To represent thermal convection, the basic equations where simplified by introducing some approximations, attributed to Boussinesq (1903):

- The variation in density, leading fluid movement, results principally from thermal effects.
- In momentum and mass equations, density variations may be neglected except in the buoyancy force, when coupled with gravitational acceleration.

Mathematically, the Boussinesq approximation is expressed:

$\frac {\rho_l}{\rho_0} = 1- \beta(T-T_0)$ (2)

In pure natural convection, the strength of the buoyancy-induced flow is measured by the Rayleigh number:

$Ra=\frac {g\beta \Delta TL^3\rho_l}{(\mu_l \alpha')}$ (3)

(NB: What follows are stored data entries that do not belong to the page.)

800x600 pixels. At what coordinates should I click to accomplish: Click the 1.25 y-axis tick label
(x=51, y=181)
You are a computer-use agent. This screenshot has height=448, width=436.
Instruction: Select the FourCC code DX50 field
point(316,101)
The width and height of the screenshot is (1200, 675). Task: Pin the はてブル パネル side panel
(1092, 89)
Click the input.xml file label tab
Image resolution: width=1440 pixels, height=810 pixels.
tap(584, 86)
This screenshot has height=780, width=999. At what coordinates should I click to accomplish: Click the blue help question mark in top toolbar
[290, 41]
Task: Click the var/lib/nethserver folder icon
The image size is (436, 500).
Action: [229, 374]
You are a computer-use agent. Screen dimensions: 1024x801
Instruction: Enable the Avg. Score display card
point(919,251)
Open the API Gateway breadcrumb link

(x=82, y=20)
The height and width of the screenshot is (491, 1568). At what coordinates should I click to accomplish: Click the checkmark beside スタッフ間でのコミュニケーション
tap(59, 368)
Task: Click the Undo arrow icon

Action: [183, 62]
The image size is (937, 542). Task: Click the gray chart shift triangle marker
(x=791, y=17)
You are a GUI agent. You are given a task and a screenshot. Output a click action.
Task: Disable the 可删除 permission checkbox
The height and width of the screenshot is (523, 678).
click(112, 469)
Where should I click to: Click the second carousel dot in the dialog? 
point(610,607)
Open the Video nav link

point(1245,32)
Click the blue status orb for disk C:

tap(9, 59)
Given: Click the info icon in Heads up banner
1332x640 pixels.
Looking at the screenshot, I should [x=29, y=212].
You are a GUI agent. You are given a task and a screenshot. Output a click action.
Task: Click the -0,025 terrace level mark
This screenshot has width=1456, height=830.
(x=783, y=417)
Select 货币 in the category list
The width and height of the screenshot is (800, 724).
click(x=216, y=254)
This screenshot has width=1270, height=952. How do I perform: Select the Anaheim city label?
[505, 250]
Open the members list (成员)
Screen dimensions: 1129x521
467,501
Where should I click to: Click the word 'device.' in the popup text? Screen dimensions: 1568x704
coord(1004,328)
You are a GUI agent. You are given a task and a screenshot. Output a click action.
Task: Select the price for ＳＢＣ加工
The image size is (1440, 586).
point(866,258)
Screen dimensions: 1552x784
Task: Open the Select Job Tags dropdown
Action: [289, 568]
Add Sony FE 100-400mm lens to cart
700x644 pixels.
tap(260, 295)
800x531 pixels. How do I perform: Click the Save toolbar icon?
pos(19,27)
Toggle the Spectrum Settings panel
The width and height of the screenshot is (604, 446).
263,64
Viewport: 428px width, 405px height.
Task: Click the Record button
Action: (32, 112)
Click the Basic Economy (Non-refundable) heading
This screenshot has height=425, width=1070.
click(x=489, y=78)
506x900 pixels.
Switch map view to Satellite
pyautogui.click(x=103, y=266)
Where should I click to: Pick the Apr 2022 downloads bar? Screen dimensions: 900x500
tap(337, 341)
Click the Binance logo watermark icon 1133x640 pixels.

where $\beta$ and $\alpha'$ are the thermal expansion coefficient and the thermal diffusivity, defined as follow:

$\beta=- \frac{1}{\rho_l}( \frac{\partial \rho_l}{\partial T})_P$ (4)

$\alpha'=\frac {\lambda_l}{\rho_l Cp_l}$ (5)

In this study, the Rayleigh number has a value of $Ra=6,24.10^7$ considering the highest temperature difference $\Delta T=7K$ found in literature, thus, laminar regime is expected.

The Boussinesq approximation is accurate as long as changes in temperature and therefore in actual density are small, i.e. $\beta (T-T_0)<<1$.